Last Friday the U.S. Treasury Department announced the selection of Private Collection Agency (PCA) awards resulting from Solicitation Number TFSAFSA17Q0001. That solicitation - an RFP for the collection of non-tax debts - was released on September 13, 2016. insideARM wrote about that RFP last fall.

Five firms were selected:

  1. Pioneer Credit Recovery, Inc (Pioneer)
  2. The CBE Group, Inc (CBE)
  3. Performant Recovery, Inc. (Performant)
  4. Continental Service Group, Inc. (ConServe)
  5. Coast Professional, Inc. (Coast)

Four of the firms, CBE, ConServe, Performant, and Pioneer have serviced this contract since the last procurement held in 2011. Coast was the only new company selected.


As outlined in our previous article, placements under the contract originate from more than 40 different federal agencies, and are broadly characterized as fines, fees, overpayments, loans, penalties, grants, employee advances, and miscellaneous debts.  Slightly more than half are commercial. Procurement documents indicate that, during FY 2015, Treasury placed more than 360,000 accounts with PCAs with an average balance close to $20,000. Over the last five fiscal years, it has averaged 449,000 placements per year. 

An announcement on says the contract has a value "not to exceed $32 million."  

An October 13, 2016 podcast from Kaulkin Ginsberg featuring Randy Kamm of Collection Quotient Consulting focused on the Treasury RFP. Randy did an excellent job describing the RFP, the type of work that had been placed in the past under this contract, and the potential for additional placement volume under the new contract. He noted that this contract differs from prior Treasury contracts in one critical area; under this new contract, the companies will, for the first time, be required to subcontract 15% of the contract value to small businesses.

insideARM Perspective

According to insideARM records, Treasury has outsourced non-tax collection efforts to PCAs since at least 1998. This contract has always been tightly managed and limited to a small number of firms. 
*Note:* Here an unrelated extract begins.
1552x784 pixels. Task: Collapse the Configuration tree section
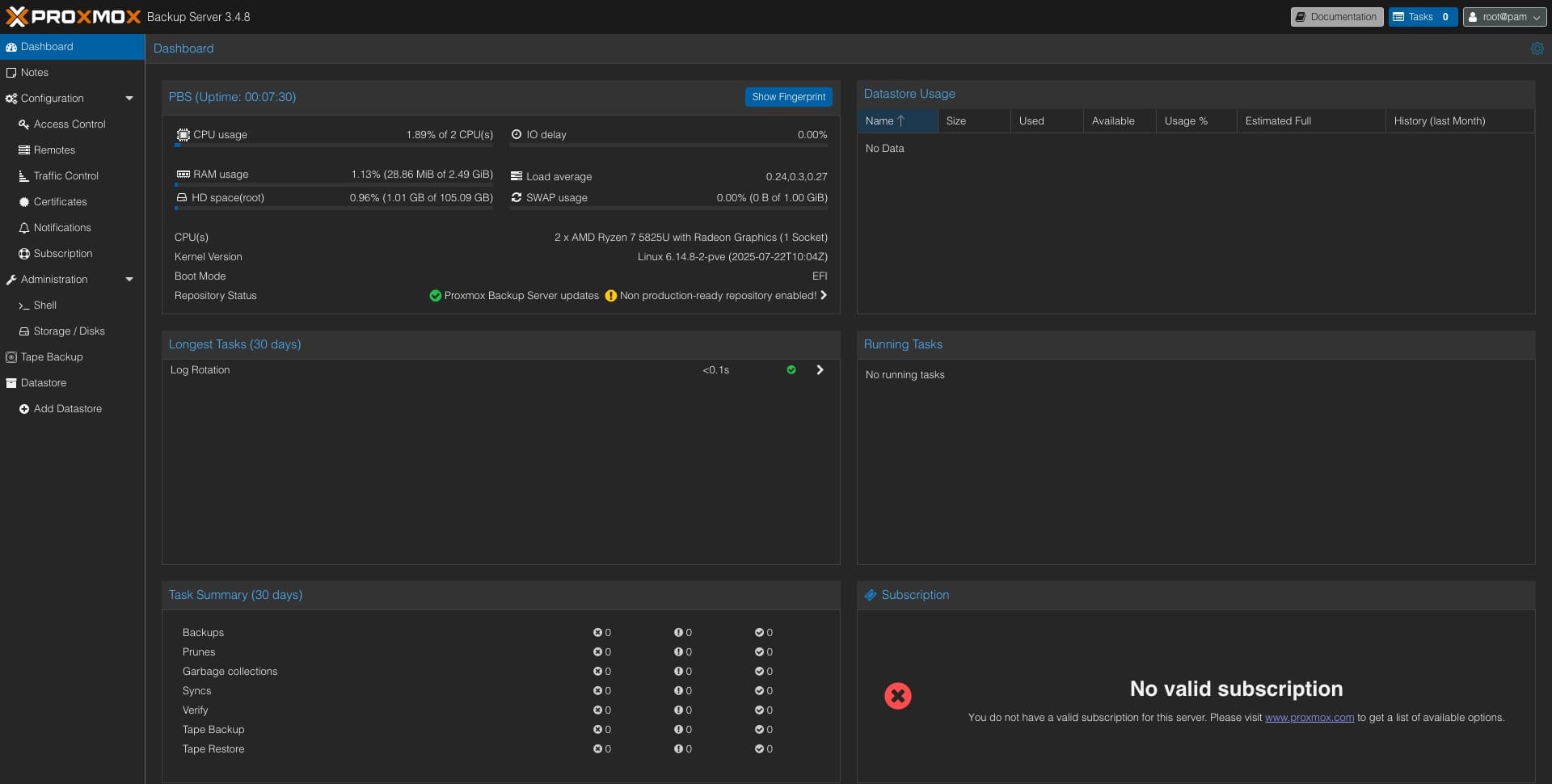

To be clear, this project will not involve IRS or student loan debt. The IRS contracts to PCAs were awarded in September of 2016. The outsourcing of student loan collections to PCAs is managed by the Department of Education (ED). However, over the past several years there have been rumors floating around the ARM industry that Treasury would like to manage the ED collection process. If that were to eventually occur, the value of these contracts would increase exponentially.